■ DOCUMENT SEGMENT ■
%%

Saturday 1 October 2016

Bilateral symmetric medial temporal calcification

Clinical Details  : First of two sibs born of non consanguineous marriage, full term cesarean birth
Reportedly had meconium aspiration, neck holding about 9 month sitting somewhat at the age of one year, started walking with difficulty at one and half years and even now there is no speech
Suffered a febrile seizure at the age of one year.
Presently on phenytoin 3.5ml BID
Can walk independently but very clumsily.
No abnormal posturing.
Previous CT reports multiple areas of calcification, evaluated for TORCH infection.
EEG was reported normal.

CT brain shows bilateral symmetric medial temporal horn like calcification.
Bilateral parietal white matter hypo density due to abnormal myelination.


Lipoid proteinosis is a rare diagnosis suggested imaging wise, though there is no associated blephritis at present on clinical examination.
This can not be TORCH sequel as medial temporal horn like calcification is bilateral and symmetric.

Similar Case of Lipoid Proteinosis Click here

Lipoid proteinosis

Syn : Urbach-Wiethe disease, initially described by Urbach and Wiethe in 1929 as “hyalinosis cutis et mucosae”.
A rare genodermatosis characterized by multisystem involvement due to intracellular deposition of an amorphous hyaline material.
Caused by mutations in the ECM1 gene on chromosome 1q21.
Normally EMC1 gene is expressed in the dermis, basal keratinocytes, endothelial cells and developing bones and is linked to keratinocyte differentiation, basement membrane regulation, collagen composition, and growth-factor binding. The mutated ECM1 gene gives rise to hyaline material deposition in the dermis and thickening of the skin and mucous basement membrane around blood vessels and adnexal epithelia.
The patient may present with abnormal scarring and wound healing. Premature skin aging, skin and mucosal thickening usually the first clinical manifestation. Moniliform blepharosis is considered a pathognomonic finding present in 50% of patients.

Associated hoarseness is present at birth or in the early infancy in two-thirds of patients, due to early hyaline material larynx infiltration, progressing with time.

%%

■ TASKS ■
A) Decide whether each statement agrees with the case report on medial temporal calcification, answering yes or no and quoting the words of the report that settle it: (i) The patient's EEG was reported abnormal. (ii) Lipoid proteinosis is caused by mutations in the ECM1 gene on chromosome 1q21. (iii) Moniliform blepharosis is found in every patient with lipoid proteinosis.
B) Summarize the case report on medial temporal calcification in two sentences.
C) Resume the case report on medial temporal calcification from the point where it stops.

■ DATA EXTRACT ■
%%

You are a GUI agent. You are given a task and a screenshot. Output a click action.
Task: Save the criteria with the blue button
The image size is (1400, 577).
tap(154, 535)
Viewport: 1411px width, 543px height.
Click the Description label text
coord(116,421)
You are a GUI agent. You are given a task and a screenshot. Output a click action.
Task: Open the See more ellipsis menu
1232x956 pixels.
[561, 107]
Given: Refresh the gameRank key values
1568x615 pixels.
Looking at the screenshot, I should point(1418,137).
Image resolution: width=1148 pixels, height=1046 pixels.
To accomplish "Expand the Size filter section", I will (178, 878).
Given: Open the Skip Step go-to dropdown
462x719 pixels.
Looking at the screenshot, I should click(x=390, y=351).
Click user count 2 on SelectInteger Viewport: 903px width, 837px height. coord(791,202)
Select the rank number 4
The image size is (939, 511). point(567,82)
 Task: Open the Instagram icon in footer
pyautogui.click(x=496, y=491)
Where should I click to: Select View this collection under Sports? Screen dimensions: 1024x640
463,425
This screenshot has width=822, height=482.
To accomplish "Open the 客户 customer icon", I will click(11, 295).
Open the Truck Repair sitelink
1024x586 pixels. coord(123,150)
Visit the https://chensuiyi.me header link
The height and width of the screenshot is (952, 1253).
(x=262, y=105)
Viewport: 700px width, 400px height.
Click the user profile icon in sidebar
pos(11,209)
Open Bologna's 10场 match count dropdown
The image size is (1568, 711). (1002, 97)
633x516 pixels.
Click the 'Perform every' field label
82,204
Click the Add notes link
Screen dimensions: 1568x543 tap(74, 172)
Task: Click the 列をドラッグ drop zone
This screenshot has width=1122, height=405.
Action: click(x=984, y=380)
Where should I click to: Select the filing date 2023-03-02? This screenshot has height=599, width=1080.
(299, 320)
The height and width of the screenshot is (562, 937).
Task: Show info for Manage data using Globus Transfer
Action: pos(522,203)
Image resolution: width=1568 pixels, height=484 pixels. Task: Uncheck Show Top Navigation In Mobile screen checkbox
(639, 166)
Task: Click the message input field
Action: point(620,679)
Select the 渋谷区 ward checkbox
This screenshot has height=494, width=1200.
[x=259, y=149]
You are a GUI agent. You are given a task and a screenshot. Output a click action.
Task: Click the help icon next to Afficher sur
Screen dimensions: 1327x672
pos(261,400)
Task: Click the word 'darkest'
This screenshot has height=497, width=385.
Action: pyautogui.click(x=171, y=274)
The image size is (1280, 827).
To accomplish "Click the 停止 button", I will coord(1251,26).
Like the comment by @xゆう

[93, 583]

%%

■ RESULTS IN ORDER ■
A)
(i) No: "EEG was reported normal."
(ii) Yes: "Caused by mutations in the ECM1 gene on chromosome 1q21."
(iii) No: "Moniliform blepharosis is considered a pathognomonic finding present in 50% of patients."

B) A child with delayed motor milestones, no speech and a febrile seizure at one year has a CT brain showing bilateral symmetric medial temporal horn-like calcification, which suggests lipoid proteinosis rather than a TORCH sequel. Lipoid proteinosis, or Urbach-Wiethe disease, is a rare genodermatosis caused by ECM1 gene mutations that deposit hyaline material, and its features include skin and mucosal thickening and early hoarseness.

C)
When CNS is affected, a wide variety of neurologic abnormalities may be present. The hallmark findings are calcifications, mostly occurring in the amygdalae, hippocampus, parahippocampal gyrus, or even the striatum.
CNS infiltration occurs predominantly around the hippocampal capillaries, resulting in wall thickening, which later progresses to perivascular calcium deposition.
Neurologic manifestations range from migraine, variable degrees of mental retardation, seizures, depression, anxiety, and panic attacks to disturbances in decision making, memory, and abnormal social interaction patterns.

In half of cases imaging assist in the diagnosis and gives clue to the diagnosis because there are few diseases that can manifest such a typical pattern of bilateral and symmetrical calcification occurring in the medial temporal lobes. Amygdalae involvement is considered pathognomonic.
The other commonly affected sites are the amygdalae, hippocampus, parahippocampal gyrus, or even the striatum. The calcification pattern described is dense curvilinear horn-shaped well depicted by CT in the amygdaloid bodies. In MR imaging, such lesions are hypointense in all pulse sequences, especially in GRE T2*

Reference : American journal of Neuroradiology, Amygdalae and Striatum Calcification in Lipoid Proteinosis F.G. Gonçalvesa,b, M.B. de Meloa,  V. de L. Matosa, F.R. Barraa and R.E. Figueroac.